Denys Pelletier, directeur général de la Société protectrice des animaux de Québec
Denys Pelletier indique que cette question a par le passé fait au plus l'objet de représentations «timides» auprès du gouvernement québécois de la part de la SPA. «Dans un contexte où nous avions beaucoup d'autres priorités. Cependant, c'est un dossier qui devrait maintenant être plaidé plus fortement auprès du gouvernement par les différentes SPA et SPCA du Québec», poursuit-il.

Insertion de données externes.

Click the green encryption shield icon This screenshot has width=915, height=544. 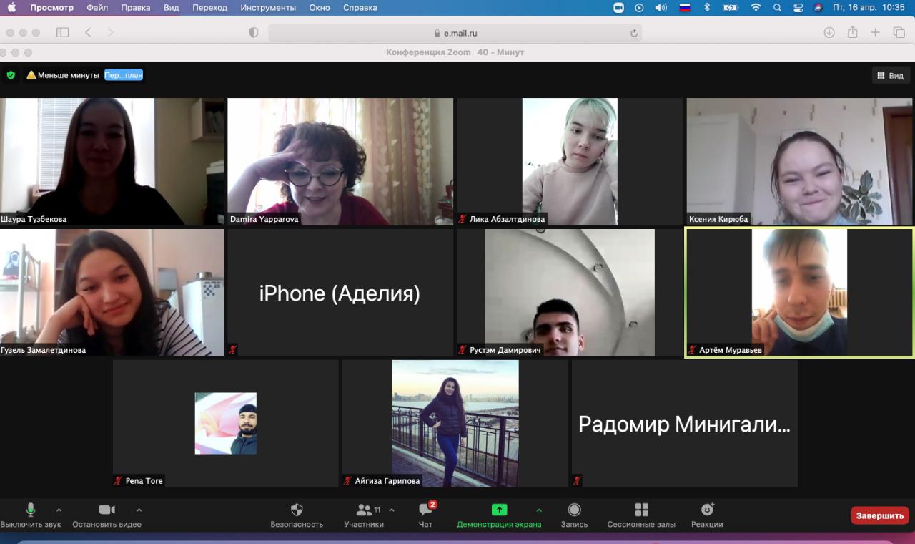coord(11,75)
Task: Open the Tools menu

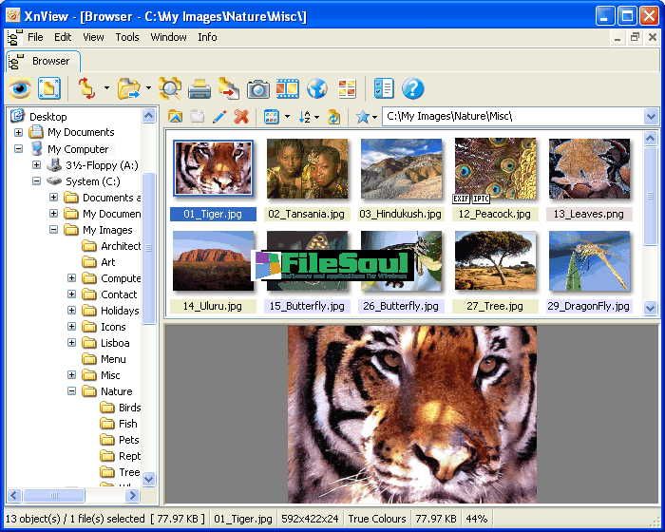Action: click(126, 37)

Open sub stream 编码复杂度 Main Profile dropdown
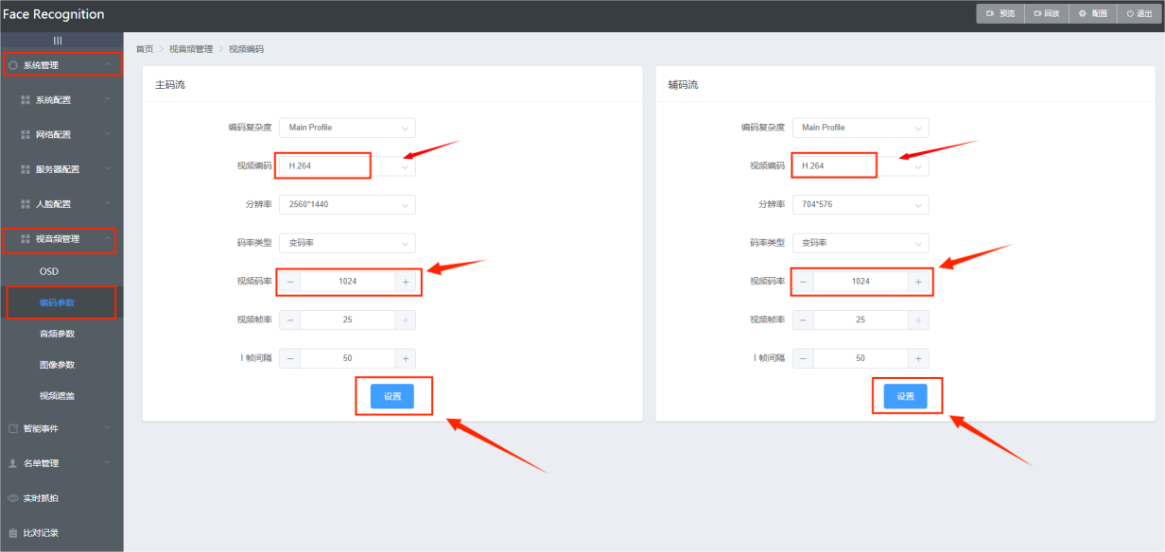coord(860,128)
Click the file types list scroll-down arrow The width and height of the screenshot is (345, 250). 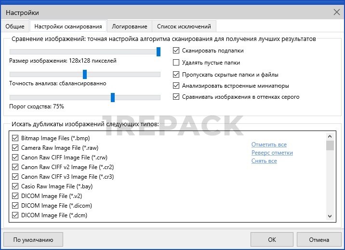[x=330, y=216]
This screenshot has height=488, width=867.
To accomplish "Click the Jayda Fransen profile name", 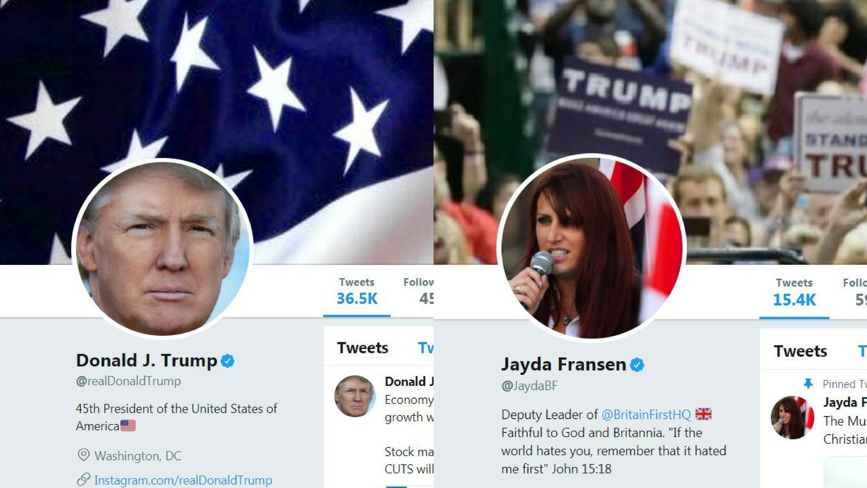I will [564, 365].
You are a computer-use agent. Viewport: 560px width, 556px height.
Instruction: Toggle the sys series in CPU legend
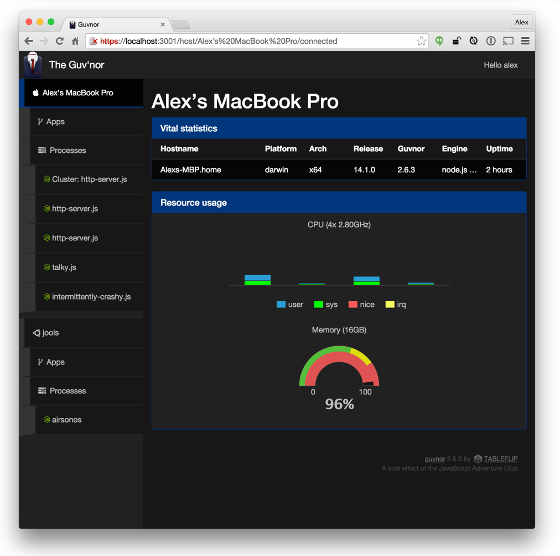tap(326, 305)
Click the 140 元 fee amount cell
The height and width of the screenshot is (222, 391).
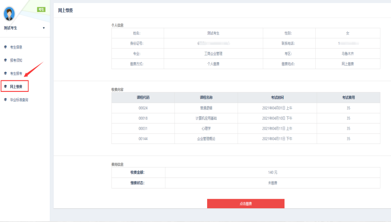coord(272,172)
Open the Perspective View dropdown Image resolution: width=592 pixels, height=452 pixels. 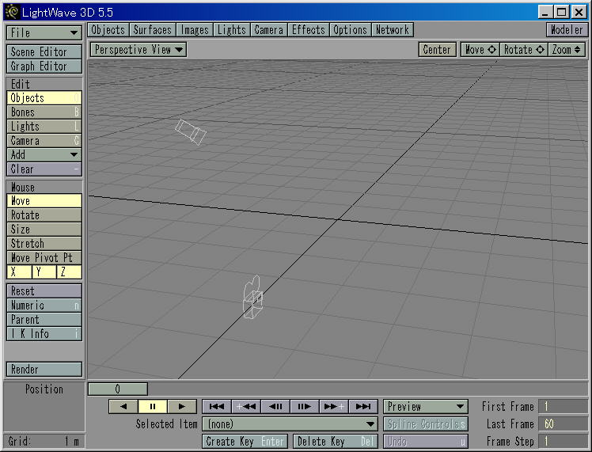(x=139, y=49)
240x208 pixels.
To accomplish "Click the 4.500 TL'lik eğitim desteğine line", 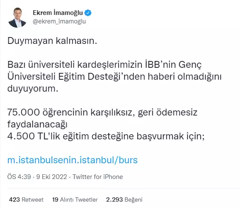I will coord(106,136).
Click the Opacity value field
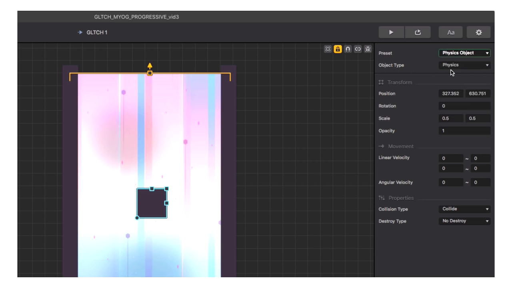512x288 pixels. [464, 131]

Plusieurs organismes commencent en effet à réclamer une loi à l'ontarienne pour le Québec. Me Alanna Devine, directrice de la SPCA de Montréal, estime aussi que la clause interdisant les animaux est abusive et discriminatoire. 
«Nous croyons que le législateur québécois devrait intervenir rapidement dans ce dossier afin de créer un équilibre entre les droits des propriétaires et ceux des locataires», écrit-elle sur la page Web de l'organisme.
En Colombie-Britannique
En Colombie-Britannique, où les propriétaires de logements peuvent aussi interdire à leurs locataires de posséder des animaux de compagnie, des résidents de la ville de Victoria et des membres de l'Animal Protection Party of Canada ont pris les choses en main au début de l'année.
Ces citoyens et ces militants font circuler une pétition visant à invalider les interdictions de posséder un animal contenues dans certains baux, mentionnant entre autres le nombre élevé d'animaux abandonnés par leurs propriétaires pour cette raison et les difficultés à dénicher un logement à un loyer abordable dans cette province.